Large Language Models (LLMs) have revolutionized the way we interact with text, LLMs can be used to create summaries of news articles, research papers, technical documents, and other types of text. Suppose you have a set of documents (PDFs, Notion pages, customer questions, etc.) and you want to summarize the content. In this example use case, we use LangChain to apply some summarization strategies and run LLM inference using Text Generation Inference on Intel Xeon and Gaudi2.
The document summarization architecture shows below:
Environment Setup
To use 🤗 text-generation-inference on Habana Gaudi/Gaudi2, please follow these steps:
Build TGI Gaudi Docker Image
bash ./serving/tgi_gaudi/build_docker.sh
Launch TGI Gaudi Service
Launch a local server instance on 1 Gaudi card:
bash ./serving/tgi_gaudi/launch_tgi_service.sh
For gated models such as LLAMA-2, you will have to pass -e HUGGING_FACE_HUB_TOKEN=<token> to the docker run command above with a valid Hugging Face Hub read token.
Please follow this link huggingface token to get the access token and export HUGGINGFACEHUB_API_TOKEN environment with the token.
export HUGGINGFACEHUB_API_TOKEN=<token>
Launch a local server instance on 8 Gaudi cards:
bash ./serving/tgi_gaudi/launch_tgi_service.sh 8
Customize TGI Gaudi Service
The ./serving/tgi_gaudi/launch_tgi_service.sh script accepts three parameters:
- num_cards: The number of Gaudi cards to be utilized, ranging from 1 to 8. The default is set to 1.
- port_number: The port number assigned to the TGI Gaudi endpoint, with the default being 8080.
- model_name: The model name utilized for LLM, with the default set to "Intel/neural-chat-7b-v3-3".

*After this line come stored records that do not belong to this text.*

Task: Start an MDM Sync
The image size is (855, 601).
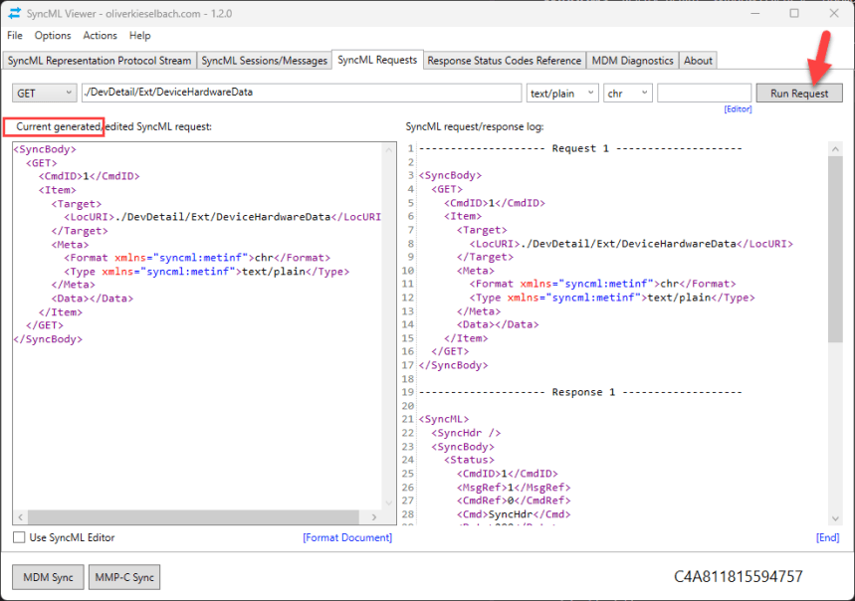Action: point(47,576)
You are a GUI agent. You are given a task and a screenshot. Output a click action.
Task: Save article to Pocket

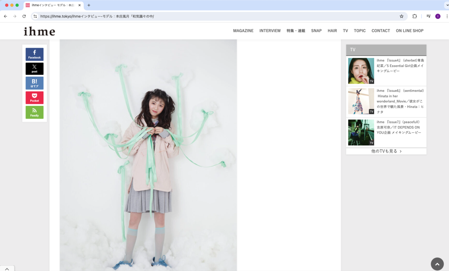34,98
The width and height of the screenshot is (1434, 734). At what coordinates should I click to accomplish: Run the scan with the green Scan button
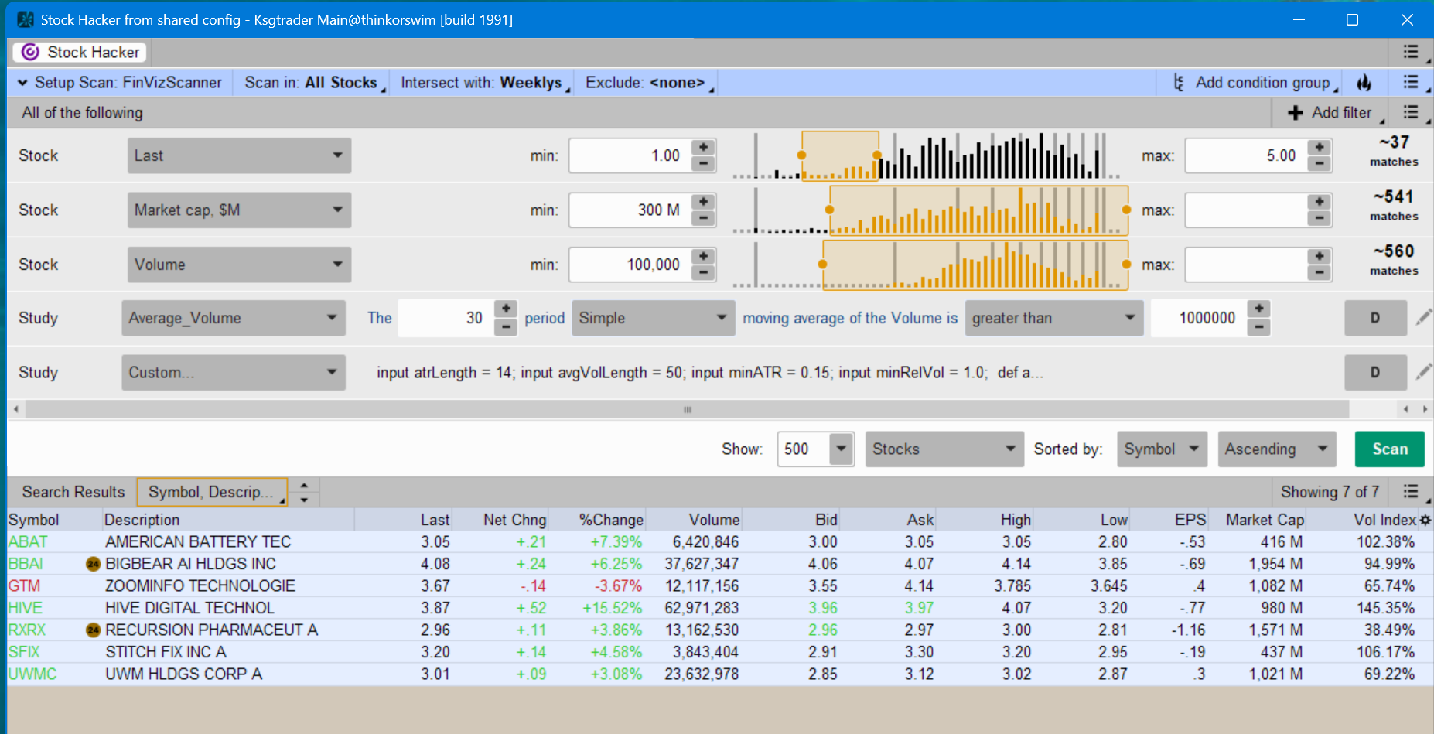(1389, 449)
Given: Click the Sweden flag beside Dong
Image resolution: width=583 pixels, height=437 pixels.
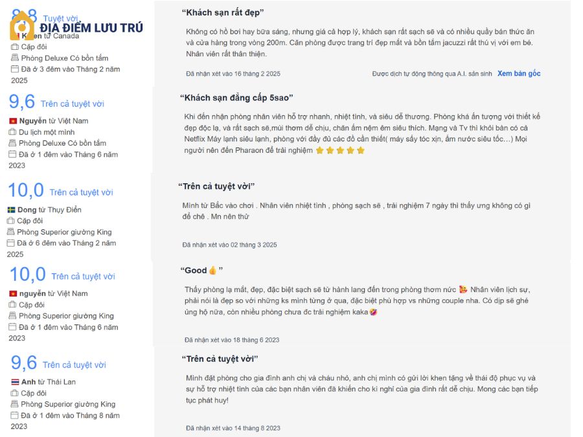Looking at the screenshot, I should pyautogui.click(x=12, y=210).
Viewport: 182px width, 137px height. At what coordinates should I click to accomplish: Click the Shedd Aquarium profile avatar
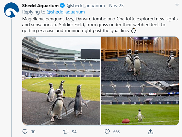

You have the flexibility to customize these parameters according to your specific needs. Additionally, you can set the TGI Gaudi endpoint by exporting the environment variable TGI_ENDPOINT:
export TGI_ENDPOINT="http://xxx.xxx.xxx.xxx:8080"
Launch Document Summary Docker
Build Document Summary Docker Image (Optional)
cd langchain/docker/
bash ./build_docker.sh
cd ../../
Launch Document Summary Docker
docker run -it --net=host --ipc=host -e http_proxy=${http_proxy} -e https_proxy=${https_proxy} -v /var/run/docker.sock:/var/run/docker.sock intel/gen-ai-examples:document-summarize bash
Start Document Summary Server
Start the Backend Service
Make sure TGI-Gaudi service is running. Launch the backend service:
export HUGGINGFACEHUB_API_TOKEN=<token>
nohup python app/server.py &
Start the Frontend Service
Navigate to the "ui" folder and execute the following commands to start the frontend GUI:
cd ui
sudo apt-get install npm && \
npm install -g n && \
n stable && \
hash -r && \
npm install -g npm@latest
For CentOS, please use the following commands instead:
curl -sL https://rpm.nodesource.com/setup_20.x | sudo bash -
sudo yum install -y nodejs
Update the BASIC_URL environment variable in the .env file by replacing the IP address '127.0.0.1' with the actual IP address.
Run the following command to install the required dependencies:
npm install
Start the development server by executing the following command:
nohup npm run dev &
This will initiate the frontend service and launch the application.